There are limitations to these studies that should be considered when interpreting the results. First, while we observed slower drinking times in marked glasses, it is unclear whether this would translate to reduced intake overall, as unit bias31,32 and personal consumption norms33 need to be overcome to reduce overall intake. To address this limitation, future studies should focus on comparing within-subject ad libitum consumption of multiple alcoholic drinks from marked and unmarked glasses across multiple sessions to determine whether overall intake can be reduced. Second, the volume marking in Study 1 may have failed to inform drinkers that it constituted the volume midpoint of the glass due to no explicit information denoting that fact communicated to participants; however, this was addressed in Study 2. Third, participants may have been unable to detect the difference (1% ABV) in the strength of the lagers in Study 1. Fourth, the differences observed within and between both studies could be explained by demand characteristics rather than experimental manipulation. Markings in the intervention conditions may have primed awareness in participants that their drinking behaviour was being monitored and this resulted in slower drinking times. Recent findings34 from a review on eating behaviour would support this interpretation, although the evidence is mixed for drinking behaviour.35 Fifth, both studies lacked statistical power to detect small effects that might still be relevant at a population level. Sixth, our sample comprised predominantly of undergraduate students and findings may not generalise to other consumer groups with different patterns of drinking.

In conclusion, our data provide tentative support that volume information may influence the rate of consumption of alcoholic beverages, but this may depend on the design and content of the information. An effect of glass markings could be due to volume information enabling more accurate volume judgements, which in turn could lead to slower consumption. Although our findings are ambiguous, there is sufficient evidence to warrant a larger study in the future. Further research is also needed to examine the mechanisms underlying the effects observed. If glass marking can be shown to influence rate of alcohol consumption, this has the potential to be implemented as one of a suite of viable choice architecture interventions in drinking environments in order to slow consumption rates and reduce alcohol-related harms.

Acknowledgements

The contributions of Gavin Holmes in collecting data in Study 1 and Ellen Coughlan who rated topography measures in Study 2 are gratefully acknowledged. The views expressed are those of the authors and not necessarily those of the NHS, the NIHR or the Department of Health. The SPHR is funded by the NIHR. SPHR is a partnership between the Universities of Sheffield, Bristol, Cambridge, Exeter, University College London; the London School for Hygiene and Tropical Medicine; the LiLaC collaboration between the Universities of Liverpool and Lancaster and Fuse; the Centre for Translational Research in Public Health, a collaboration between Newcastle, Durham, Northumbria, Sunderland and Teeside Universities. D.M.T., O.M.M., A.S.A. and M.R.M. are members of the UK Centre for Tobacco and Alcohol Studies, a UKCRC Public Health Research: Centre of Excellence.

Funding

This work was supported by the Medical Research Council (MC_UU_12013/6) and the National Institute for Health Research (NIHR) School of Public Health Research (SPHR, IS-SPH-0211-10031). Funding from British Heart Foundation, Cancer Research UK, Economic and Social Research Council, Medical Research Council, and the National Institute for Health Research, under the auspices of the UK Clinical Research Collaboration, is gratefully acknowledged.

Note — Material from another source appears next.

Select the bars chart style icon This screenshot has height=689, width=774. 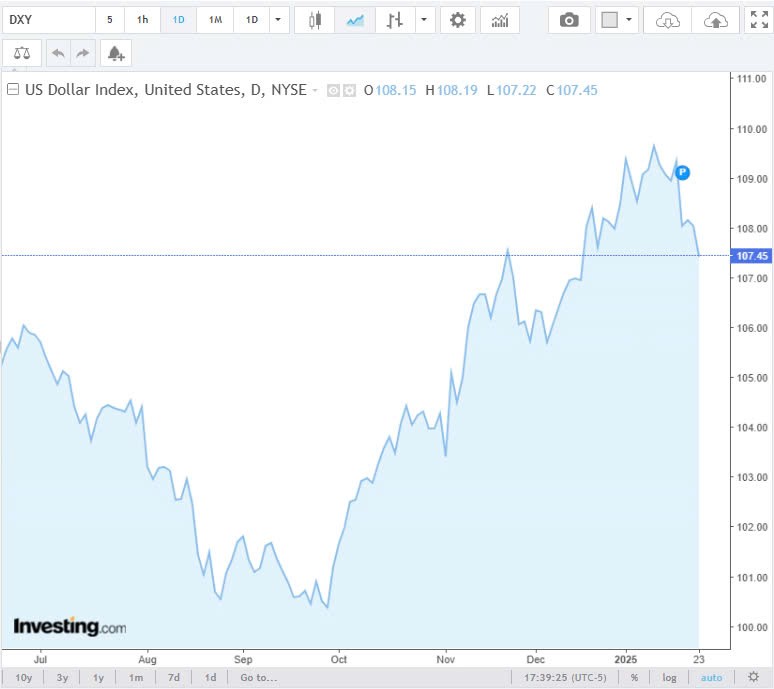click(x=395, y=20)
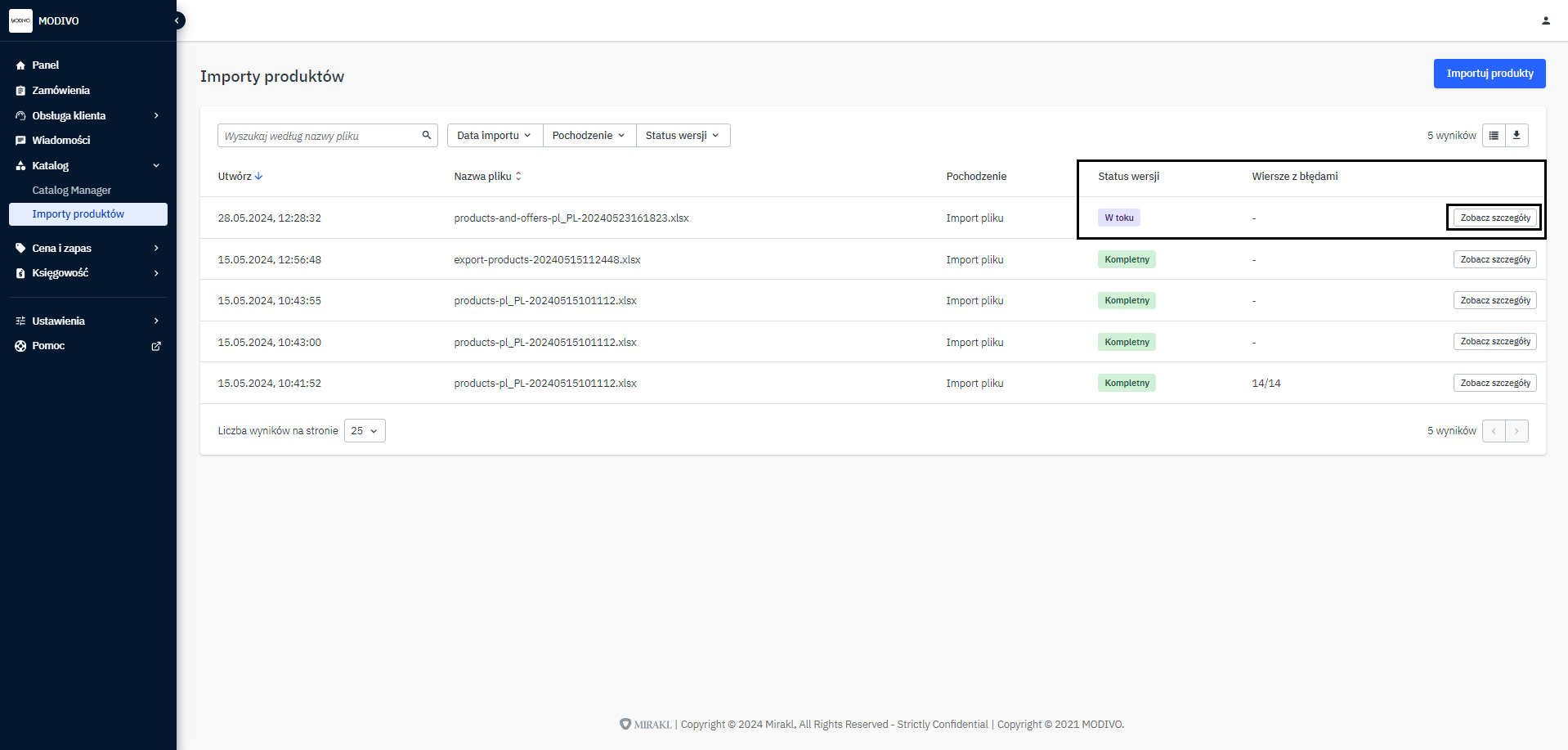Go to the previous results page
The image size is (1568, 750).
click(1494, 431)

Conflicts of interest: None declared.

Key points

  • Implicit midpoint volume information appears to have minimal, if any, slowing influence on the drinking time of an alcoholic beverage.

  • Multiple marks indicating volume explicitly may have increased influence on the drinking time of an alcoholic beverage.

  • If findings are replicated in larger studies, glass markings indicating volume have the potential to be implemented as a viable choice architecture intervention in drinking environments as part of evidence-based, cost-effective alcohol public policy.